Faster Array#/MutableArray# copies

Fri Feb 18 02:18:11 CET 2011

Hi,

Daniel Peebles has done a great job adding new primops for copying
arrays (both Array# and MutableArray#). This gave me a nice speedup
for my hash-array mapped trie (HAMT) data structure, which is now
about as fast as Data.Map for inserts but about 5.5x faster for
lookups. (It should also have a lower per key/value overhead.)

However, for the HAMT is more than twice as slow for inserts compared
to IntMap and copying arrays is still the bottleneck.

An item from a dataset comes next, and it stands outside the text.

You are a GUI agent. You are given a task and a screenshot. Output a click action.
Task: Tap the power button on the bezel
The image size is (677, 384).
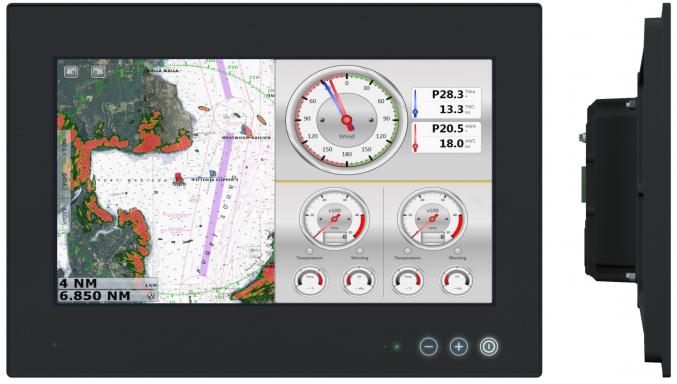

C compilers, like gcc, go to great lengths making memcpy fast and I
was thinking that we might be able to steal a trick or two from them.
I'd like some feedback on these ideas:

 * Could we try to make the array primops inline? If so, would that
mean that if e.g. the number of elements to copy is known at the
(Haskell) call site it would also be known in C-- and we could get the
benefits of knowing that?

 * Could we use built-in compiler rules to catch array copies of known
length and replace them with e.g. unrolled loops? My particular use
case involves copying small arrays (size: 1-32). Ideally this should
be as fast as copying a tuple of the corresponding size but I'm pretty
sure we're far off that goal.

 * Can we use SSE instructions?

 * Can we get the C memcpy code inlined into the C-- source (crazy, I
know). If so we could perhaps benefit directly from optimizations in
libc.

Johan